**练习题目**
1. 根据下面的网络结构文段回答：
(a) 输入图像后首先经过的 resnet18 去掉了哪几部分？
(b) 文中的 BottleNeck 由什么构成？
(c) BasicBlock 类中 expansion 的值是多少？
2. 照抄下面网络结构文段中的一段，从"本文中的网络流程与图3类似,但部分不同。输入图像后,首先经过无fully connected layer, avg"起，到"strides == [2, 1, 1, 1])"止（含这一句）。

**所给文段**
▬▬▬

本文中的网络流程与图3类似,但部分不同。输入图像后,首先经过无fully connected layer, avg pool, layer 4与layer 5的resnet18,再经过4个类似图3中的BottleNeck结构(本文中的BottleNeck为2个BN后的3*3卷积与1个BN后的1*1卷积结果相加),经过ASPP层后upsample输出。

import torchvision.models as models

def make_layer(block, in_channels, channels, num_blocks, stride=1, dilation=1):
    strides = [stride] + [1]*(num_blocks - 1) # (stride == 2, num_blocks == 4 --> strides == [2, 1, 1, 1])
    blocks = []
    for stride in strides:
        blocks.append(block(in_channels=in_channels, channels=channels, stride=stride, dilation=dilation))
        in_channels = block.expansion*channels
    layer = nn.Sequential(*blocks) # (*blocks: call with unpacked list entires as arguments)
    return layer

class BasicBlock(nn.Module):
    expansion = 1
    def __init__(self, in_channels, channels, stride=1, dilation=1):
        super(BasicBlock, self).__init__()
        out_channels = self.expansion*channels
        self.conv1 = nn.Conv2d(in_channels, channels, kernel_size=3, stride=stride, padding=dilation, dilation=dilation, bias=False)
        self.bn1 = nn.BatchNorm2d(channels)
        self.conv2 = nn.Conv2d(channels, channels, kernel_size=3, stride=1, padding=dilation, dilation=dilation, bias=False)
        self.bn2 = nn.BatchNorm2d(channels)
        if (stride != 1) or (in_channels != out_channels):
            conv = nn.Conv2d(in_channels, out_channels, kernel_size=1, stride=stride, bias=False)
            bn = nn.BatchNorm2d(out_channels)
            self.downsample = nn.Sequential(conv, bn)
        else:
            self.downsample = nn.Sequential()
    def forward(self, x):
        # (x has shape: (batch_size, in_channels, h, w))
        out = F.relu(self.bn1(self.conv1(x))) # (shape: (batch_size, channels, h, w) if stride == 1, (batch_size, channels, h/2, w/2) if stride == 2)
        out = self.bn2(self.conv2(out)) # (shape: (batch_size, channels, h, w) if stride == 1, (batch_size, channels, h/2, w/2) if stride == 2)
        out = out + self.downsample(x) # (shape: (batch_size, channels, h, w) if stride == 1, (batch_size, channels, h/2, w/2) if stride == 2)
        out = F.relu(out) # (shape: (batch_size, channels, h, w) if stride == 1, (batch_size, channels, h/2, w/2) if stride == 2)
        return out

class ResNet_BasicBlock_OS8(nn.Module):
    def __init__(self, num_layers):
        super(ResNet_BasicBlock_OS8, self).__init__()
        if num_layers == 18:
            resnet = models.resnet18()

▬▬▬

**所给资料**
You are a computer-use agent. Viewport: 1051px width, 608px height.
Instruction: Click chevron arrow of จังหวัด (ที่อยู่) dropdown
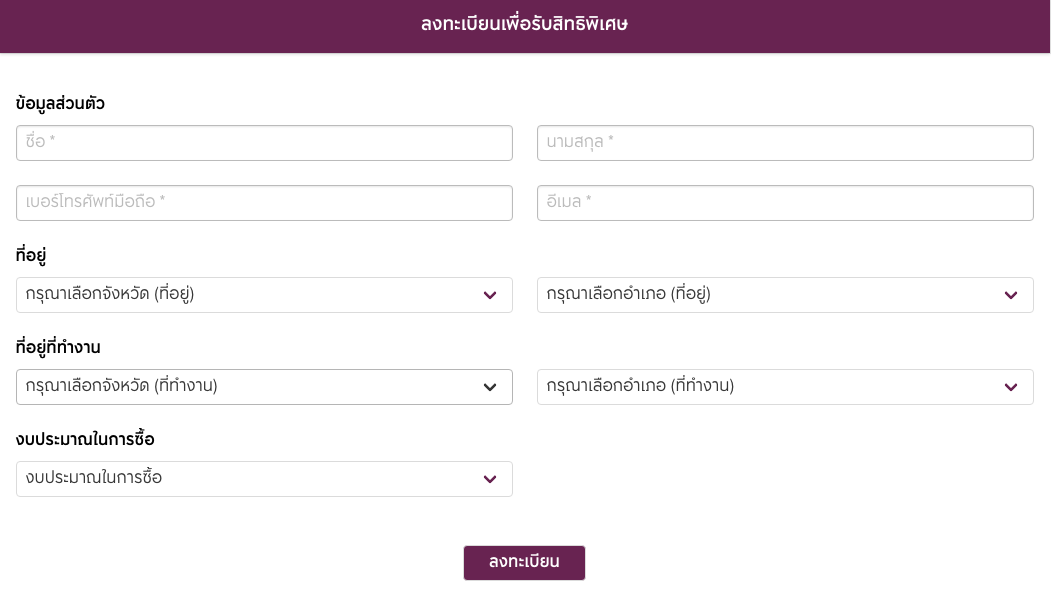(490, 295)
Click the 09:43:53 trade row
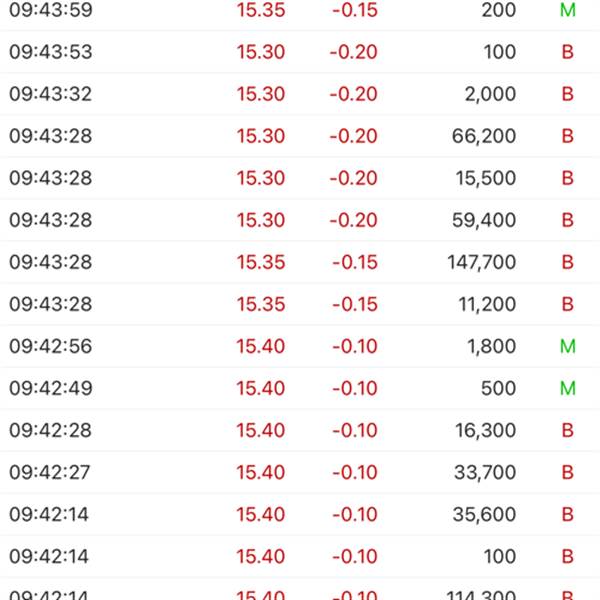 [x=300, y=52]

▬▬▬

**各题答案**
1.
(a) fully connected layer、avg pool、layer 4 与 layer 5。
(b) 2个BN后的3*3卷积与1个BN后的1*1卷积结果相加。
(c) 1。

2.
本文中的网络流程与图3类似,但部分不同。输入图像后,首先经过无fully connected layer, avg pool, layer 4与layer 5的resnet18,再经过4个类似图3中的BottleNeck结构(本文中的BottleNeck为2个BN后的3*3卷积与1个BN后的1*1卷积结果相加),经过ASPP层后upsample输出。

import torchvision.models as models

def make_layer(block, in_channels, channels, num_blocks, stride=1, dilation=1):
    strides = [stride] + [1]*(num_blocks - 1) # (stride == 2, num_blocks == 4 --> strides == [2, 1, 1, 1])